Die Vesperkirche bietet neben Essen und Aufenthalt in der Winterzeit für Arme und Obdachlose auch jeden Sonntag ab 16 Uhr ein Kulturprogramm. Ein Höhepunkt ist dabei immer der Auftritt von „rahmenlos und frei“, dem Chor und der Band der Vesperkirche, sie haben ihr siebtes Heimspiel.

Den Auftakt der Reihe „Kultur in der Vesperkirche“ machten in diesem Jahr die Sängerin Cornelia Lanz und der syrisch-afghanische Chor Zuflucht mit deutsch-arabischen Liedern. „Für mich passt der Flüchtlingschor zur Eröffnung sehr gut“, sagte Käpplinger. „Damit setzen wir auch das Signal, dass jeder bei uns willkommen ist, auch Flüchtlinge.“

Das Mittagessen kostet 1,20 Euro

Für Veronika Kienzle, Bezirksvorsteherin in Stuttgart-Mitte, ist die Vesperkirche auch ein wichtiger „Resonanzraum“, wie sie es nennt. Konkret heißt das: Dort erfährt die Bezirksvorsteherin direkt, wie es den ärmsten Menschen in der Stadt geht. Den Menschen, mit denen sonst kaum jemand spricht und die sich auch selbst kaum Gehör verschaffen. „Hier kann man sich auch ungezwungen begegnen und austauschen. Niemand ist in der Vesperkirche der Bittsteller.“

Gerade deshalb kostet das tägliche Mittagessen dort auch 1,20 Euro. „Das ist ein symbolischer Betrag, aber er lässt den Menschen ihre Würde“, sagte Diakon Kurt Klöpfer, der in diesem Jahr die Leitung der Vesperkirche von Pfarrerin Karin Ott übernommen hat. Unterstützt wird er von seinen Kollegen Sabine Eickhoff und Hermann Kollmar. „Wir haben uns selbst zur Vorgabe gemacht, das jeden Tag immer einer von uns vor Ort in der Kirche ist“, sagte Klöpfer.

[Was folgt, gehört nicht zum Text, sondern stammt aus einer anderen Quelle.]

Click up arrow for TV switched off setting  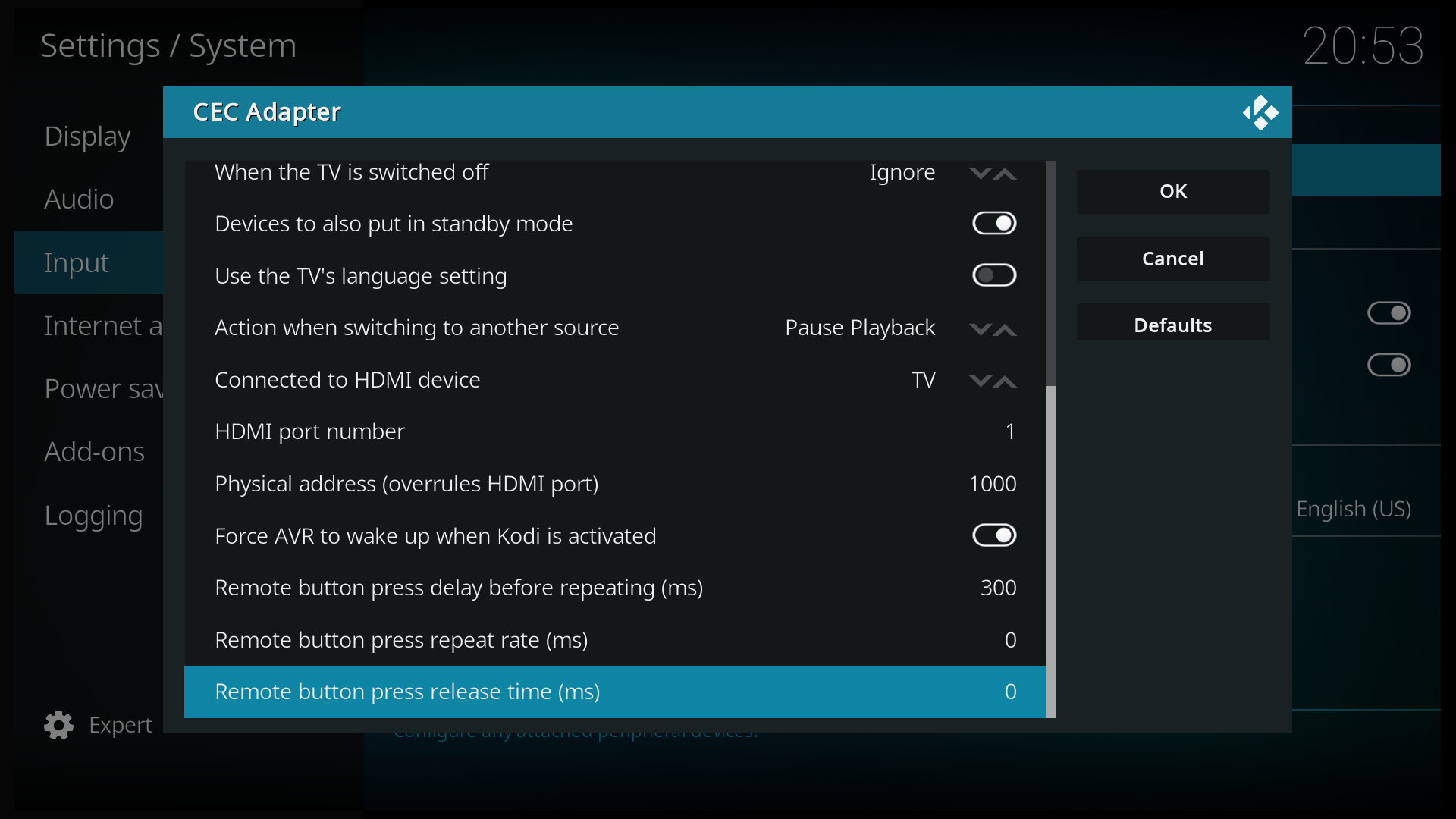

Die Stuttgarter Vesperkirche fand im Jahr 1995 zum ersten Mal statt. Mittlerweile hat sich der Brauch, sich in den ersten Wochen des neuen Jahres besonders um Bedürftige zu kümmern, verbreitet: In Baden-Württemberg und Bayern gibt es fast 30 Vesperkirchen. In der Leonhardskirche geben die ehrenamtlichen Mitarbeiter täglich fast 600 Essen aus. Das wohltätige Projekt finanziert sich nur über Spenden, etwa 260 000 Euro werden voraussichtlich in 2017 benötigt.

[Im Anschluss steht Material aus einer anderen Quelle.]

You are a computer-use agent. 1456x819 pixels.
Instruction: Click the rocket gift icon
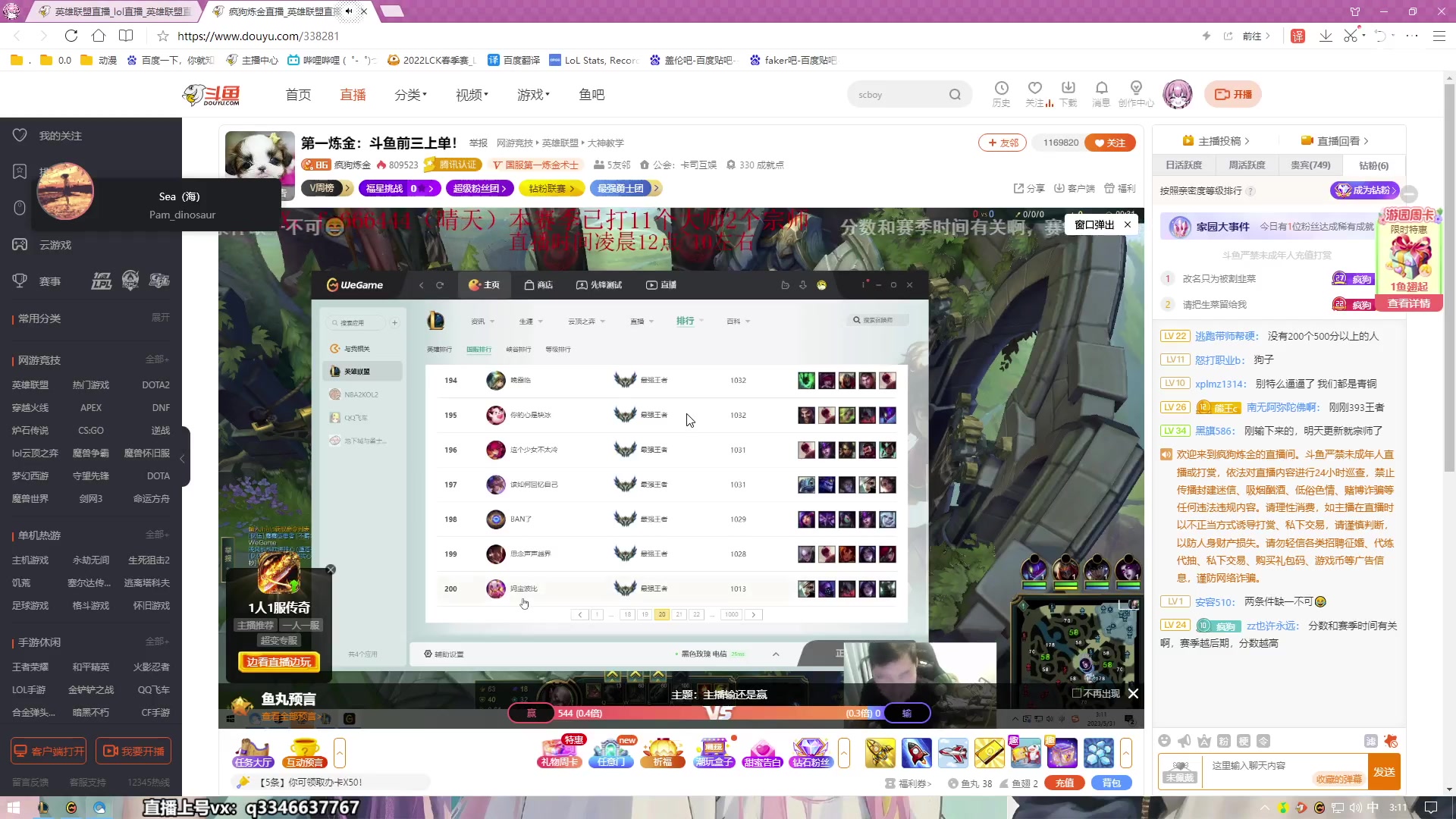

86-Jährige ist schon seit 1995 mit dabei

Die notwendigen Geldspenden sind das eine, das andere ist die tatkräftige Hilfe von mehr als 800 ehrenamtlich engagierten Stuttgartern, die mitwirken. Ohne sie würde die Hilfsaktion nicht funktionieren. Rund 40 sind täglich vor Ort, geben das Essen aus, schenken Kaffee und Tee ein oder sind einfach als Ansprechpartner für die Besucher da. Eva-Brigitte Widmann kann sich sogar noch an die allererste Vesperkirche in Stuttgart erinnern. Die 86-Jährige ist von Beginn an dabei, kein Jahr hat sie gefehlt. „Ich bin froh, dass ich noch so fit bin, dass ich dreimal die Woche hier helfen kann“, sagt sie.